■ **DOCUMENT EXCERPT**:
# # # #
Several minor injury units in Somerset could be closed down and replaced with a smaller number of ‘urgent treatment centres’, it has been revealed.
The NHS runs seven MIUs across Somerset, including the one at Burnham-On-Sea War Memorial Hospital in Love Lane, which provide health services for people who are unable to see a doctor at short notice and don’t need to go to A&E.
The government is seeking to introduce urgent treatment centres across the UK which will be larger hubs run and staffed by GPs, with longer opening hours and a wider range of services. Since all of Somerset’s MIUs won’t be replaced with the larger centres, some may close over coming years.
Somerset Clinical Commissioning Group (CCG) has begun an ‘engagement programme’ on the proposals as part of its ‘Fit For My Future’ programme, which aims to modernise and streamline the way local health services are delivered in order to address rising demand and demographic changes.
Dr Jane Harris, Head of Communications and Engagement at Somerset Clinical Commissioning Group, told Burnham-On-Sea.com: “This is an engagement programme in which we are sharing our early thinking about improvements to our community health and care services and asking people to tell us what they think.”
“The engagement programme runs until 12th April and all the feedback we receive will help us to shape future options which will then form the basis of public consultation in the future.”
“There is a lot of helpful information on our website here which addresses many of the concerns that we know local people will have about future changes.”
“I would like to make it clear that no decisions have been taken and we do not have any preferred options in terms of how services will be provided in the future.”
The engagement on community health and care services runs until April 12, with drop-in sessions being held across Somerset.
One session will be held at Burnham-On-Sea War Memorial Hospital on February 18th between 2-4pm with another drop-in session yet to be confirmed.
CCG chief executive James Rimmer says: “We know our health and care services in Somerset are not currently organised in the best way to support people to live independent, healthier lives. Our population is changing and the support they need from our services is changing too.”
“Our services have to adapt to make sure we are meeting the needs not only of people living in Somerset today, but also those of their children and grandchildren in the future.”
Dr Alex Murray, GP and clinical director for the Fit for my Future programme, adds: “We have a real opportunity to design a new way of providing community health and care services that support people to live independent, healthier lives.”
“By having the right services in the right place for people’s needs, which are available at the right time and delivered by the right people we can support people to live well. We can also provide a better working environment for our much valued staff and offer them better development opportunities and support.”
“I would like to reassure everyone that no decisions have been taken and there is a genuine opportunity for the public, voluntary and community organisations and our health and care staff to help us shape our community services for the future.”
“We want to hear from as many people as possible about our early thinking and get their feedback on what matters to them. This is vital to helping us develop our thinking further. Using all the feedback we receive, we will develop a number of ways that Somerset could deliver community health and care services in the future. These will be publicly shared and a formal public consultation will take place.”
# # # #
■ **RECORDS**:
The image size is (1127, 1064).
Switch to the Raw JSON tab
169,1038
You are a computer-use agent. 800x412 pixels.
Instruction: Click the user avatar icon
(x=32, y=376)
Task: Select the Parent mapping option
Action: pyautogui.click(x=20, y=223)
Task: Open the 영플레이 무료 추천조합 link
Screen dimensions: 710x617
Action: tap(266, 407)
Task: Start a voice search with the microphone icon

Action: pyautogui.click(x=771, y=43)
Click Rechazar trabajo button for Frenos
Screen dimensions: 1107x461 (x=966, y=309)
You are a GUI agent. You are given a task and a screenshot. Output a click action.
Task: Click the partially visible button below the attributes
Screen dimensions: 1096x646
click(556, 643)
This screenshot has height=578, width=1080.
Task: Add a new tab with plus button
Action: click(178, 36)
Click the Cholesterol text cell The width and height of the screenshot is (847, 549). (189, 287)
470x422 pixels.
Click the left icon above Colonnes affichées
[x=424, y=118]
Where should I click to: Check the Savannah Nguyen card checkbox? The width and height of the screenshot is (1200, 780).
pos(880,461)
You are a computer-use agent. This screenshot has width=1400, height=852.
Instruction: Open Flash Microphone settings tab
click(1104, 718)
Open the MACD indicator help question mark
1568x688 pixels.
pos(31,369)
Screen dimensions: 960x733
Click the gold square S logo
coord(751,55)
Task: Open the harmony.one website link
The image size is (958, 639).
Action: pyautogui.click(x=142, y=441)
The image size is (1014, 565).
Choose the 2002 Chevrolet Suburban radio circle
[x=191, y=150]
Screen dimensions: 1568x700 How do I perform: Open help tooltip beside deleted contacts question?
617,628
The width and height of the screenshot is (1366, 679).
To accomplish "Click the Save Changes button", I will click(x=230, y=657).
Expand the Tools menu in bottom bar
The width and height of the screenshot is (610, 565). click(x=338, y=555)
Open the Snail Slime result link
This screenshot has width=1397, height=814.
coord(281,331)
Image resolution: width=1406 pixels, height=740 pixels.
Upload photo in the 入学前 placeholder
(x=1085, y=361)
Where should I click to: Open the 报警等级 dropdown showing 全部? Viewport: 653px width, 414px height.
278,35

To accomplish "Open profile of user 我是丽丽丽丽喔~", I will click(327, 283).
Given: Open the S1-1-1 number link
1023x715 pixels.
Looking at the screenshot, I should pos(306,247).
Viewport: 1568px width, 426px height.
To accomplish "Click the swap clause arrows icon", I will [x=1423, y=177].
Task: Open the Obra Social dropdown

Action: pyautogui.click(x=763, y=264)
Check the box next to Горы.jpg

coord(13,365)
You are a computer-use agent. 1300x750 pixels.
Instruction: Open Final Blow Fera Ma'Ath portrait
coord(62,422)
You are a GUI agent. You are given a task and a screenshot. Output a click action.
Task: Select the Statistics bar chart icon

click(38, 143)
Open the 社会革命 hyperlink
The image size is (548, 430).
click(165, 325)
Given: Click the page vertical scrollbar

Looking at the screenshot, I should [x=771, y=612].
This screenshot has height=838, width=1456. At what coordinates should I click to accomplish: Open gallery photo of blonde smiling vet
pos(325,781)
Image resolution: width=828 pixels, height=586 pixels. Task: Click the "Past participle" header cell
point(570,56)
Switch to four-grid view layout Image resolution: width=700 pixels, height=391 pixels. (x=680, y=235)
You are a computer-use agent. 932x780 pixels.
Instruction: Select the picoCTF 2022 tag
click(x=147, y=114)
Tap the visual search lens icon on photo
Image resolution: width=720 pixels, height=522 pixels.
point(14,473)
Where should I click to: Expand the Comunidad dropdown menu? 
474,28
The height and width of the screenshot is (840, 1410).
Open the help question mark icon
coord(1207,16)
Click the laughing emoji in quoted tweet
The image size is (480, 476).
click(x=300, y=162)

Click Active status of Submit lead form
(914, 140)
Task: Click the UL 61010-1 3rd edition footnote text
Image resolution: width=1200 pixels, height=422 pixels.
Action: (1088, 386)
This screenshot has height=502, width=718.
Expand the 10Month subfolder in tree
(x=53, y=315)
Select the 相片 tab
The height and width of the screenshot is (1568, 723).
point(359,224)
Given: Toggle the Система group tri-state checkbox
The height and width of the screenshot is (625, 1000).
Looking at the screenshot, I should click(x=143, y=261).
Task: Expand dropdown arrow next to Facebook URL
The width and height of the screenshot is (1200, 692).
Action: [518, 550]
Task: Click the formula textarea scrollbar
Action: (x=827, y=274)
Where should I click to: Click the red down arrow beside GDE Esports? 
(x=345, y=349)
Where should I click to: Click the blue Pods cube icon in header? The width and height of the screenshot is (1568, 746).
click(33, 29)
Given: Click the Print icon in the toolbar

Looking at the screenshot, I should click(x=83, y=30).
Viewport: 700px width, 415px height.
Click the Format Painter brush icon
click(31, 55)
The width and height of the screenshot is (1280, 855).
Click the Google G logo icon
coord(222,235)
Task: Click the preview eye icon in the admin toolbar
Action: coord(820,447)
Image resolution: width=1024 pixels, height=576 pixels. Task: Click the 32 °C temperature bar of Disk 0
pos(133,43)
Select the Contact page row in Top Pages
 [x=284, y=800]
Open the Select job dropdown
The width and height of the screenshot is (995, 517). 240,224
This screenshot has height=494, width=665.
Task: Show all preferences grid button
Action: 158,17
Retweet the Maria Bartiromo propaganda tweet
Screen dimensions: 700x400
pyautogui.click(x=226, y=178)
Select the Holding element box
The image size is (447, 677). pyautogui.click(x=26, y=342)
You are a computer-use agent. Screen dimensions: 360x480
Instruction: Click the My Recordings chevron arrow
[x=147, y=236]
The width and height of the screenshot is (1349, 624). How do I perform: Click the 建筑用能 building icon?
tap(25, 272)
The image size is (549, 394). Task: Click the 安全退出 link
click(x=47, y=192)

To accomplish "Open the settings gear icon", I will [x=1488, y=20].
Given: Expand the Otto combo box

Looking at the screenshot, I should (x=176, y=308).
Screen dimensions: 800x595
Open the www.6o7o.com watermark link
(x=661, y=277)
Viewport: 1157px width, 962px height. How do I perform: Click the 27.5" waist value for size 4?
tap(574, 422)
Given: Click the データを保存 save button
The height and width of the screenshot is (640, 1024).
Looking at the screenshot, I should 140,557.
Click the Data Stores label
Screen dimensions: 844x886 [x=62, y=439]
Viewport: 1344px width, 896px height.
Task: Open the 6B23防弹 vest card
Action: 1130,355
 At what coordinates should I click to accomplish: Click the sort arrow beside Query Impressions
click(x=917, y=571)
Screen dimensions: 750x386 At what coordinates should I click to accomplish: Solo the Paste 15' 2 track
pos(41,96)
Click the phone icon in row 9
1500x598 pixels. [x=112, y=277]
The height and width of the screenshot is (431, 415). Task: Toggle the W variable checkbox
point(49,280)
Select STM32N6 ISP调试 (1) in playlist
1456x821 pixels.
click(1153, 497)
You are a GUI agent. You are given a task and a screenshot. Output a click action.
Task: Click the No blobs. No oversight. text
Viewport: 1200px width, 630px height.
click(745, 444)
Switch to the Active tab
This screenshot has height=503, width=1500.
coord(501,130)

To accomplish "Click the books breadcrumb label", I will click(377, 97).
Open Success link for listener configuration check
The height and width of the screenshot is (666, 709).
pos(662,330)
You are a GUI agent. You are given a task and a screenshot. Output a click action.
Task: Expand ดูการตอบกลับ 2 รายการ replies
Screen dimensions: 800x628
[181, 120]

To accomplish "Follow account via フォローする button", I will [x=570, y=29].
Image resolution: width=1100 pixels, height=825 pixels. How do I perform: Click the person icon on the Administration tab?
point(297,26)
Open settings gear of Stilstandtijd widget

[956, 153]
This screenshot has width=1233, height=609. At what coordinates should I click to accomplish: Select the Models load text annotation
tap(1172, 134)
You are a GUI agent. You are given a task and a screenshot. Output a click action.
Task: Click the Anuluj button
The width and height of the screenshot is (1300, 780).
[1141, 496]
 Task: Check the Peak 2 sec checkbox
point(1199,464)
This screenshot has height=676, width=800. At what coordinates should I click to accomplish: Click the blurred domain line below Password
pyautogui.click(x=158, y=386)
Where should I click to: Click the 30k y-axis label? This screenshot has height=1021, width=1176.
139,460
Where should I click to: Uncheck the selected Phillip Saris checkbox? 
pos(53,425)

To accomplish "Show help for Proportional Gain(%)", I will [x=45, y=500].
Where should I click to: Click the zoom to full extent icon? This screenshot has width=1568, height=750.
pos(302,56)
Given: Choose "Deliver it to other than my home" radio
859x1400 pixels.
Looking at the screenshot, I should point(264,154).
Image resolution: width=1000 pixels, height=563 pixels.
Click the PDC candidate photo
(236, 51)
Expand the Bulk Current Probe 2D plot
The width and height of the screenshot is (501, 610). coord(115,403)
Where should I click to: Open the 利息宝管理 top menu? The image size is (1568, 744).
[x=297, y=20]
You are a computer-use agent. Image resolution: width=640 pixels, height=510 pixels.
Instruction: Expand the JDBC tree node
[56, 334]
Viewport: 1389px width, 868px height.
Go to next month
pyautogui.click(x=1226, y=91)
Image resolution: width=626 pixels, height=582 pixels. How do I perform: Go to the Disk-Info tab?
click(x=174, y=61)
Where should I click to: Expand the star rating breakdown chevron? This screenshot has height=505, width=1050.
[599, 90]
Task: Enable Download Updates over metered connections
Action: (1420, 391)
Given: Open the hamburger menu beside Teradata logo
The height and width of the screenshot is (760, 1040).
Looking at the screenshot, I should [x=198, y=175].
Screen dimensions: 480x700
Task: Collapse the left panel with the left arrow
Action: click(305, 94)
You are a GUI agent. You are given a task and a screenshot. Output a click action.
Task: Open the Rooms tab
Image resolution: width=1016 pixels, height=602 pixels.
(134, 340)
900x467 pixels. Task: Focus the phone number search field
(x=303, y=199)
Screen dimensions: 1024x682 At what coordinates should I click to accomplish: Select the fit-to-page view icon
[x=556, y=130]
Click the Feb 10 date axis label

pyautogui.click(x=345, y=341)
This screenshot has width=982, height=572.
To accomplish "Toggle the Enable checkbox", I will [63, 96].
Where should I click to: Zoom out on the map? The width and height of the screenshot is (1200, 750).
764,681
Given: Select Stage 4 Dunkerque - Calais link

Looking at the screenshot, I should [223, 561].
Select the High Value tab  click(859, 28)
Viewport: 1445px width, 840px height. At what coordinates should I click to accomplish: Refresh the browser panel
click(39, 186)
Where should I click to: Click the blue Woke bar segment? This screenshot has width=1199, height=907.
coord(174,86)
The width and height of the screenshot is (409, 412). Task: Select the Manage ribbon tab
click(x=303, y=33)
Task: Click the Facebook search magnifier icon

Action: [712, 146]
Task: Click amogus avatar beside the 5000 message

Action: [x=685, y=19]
# # # #
■ **TASK REQUIREMENTS**: In the article on Somerset's minor injury units, when is the drop-in session at Burnham-On-Sea War Memorial Hospital scheduled?

■ **RESPONSE BOX**: February 18th, between 2 and 4pm.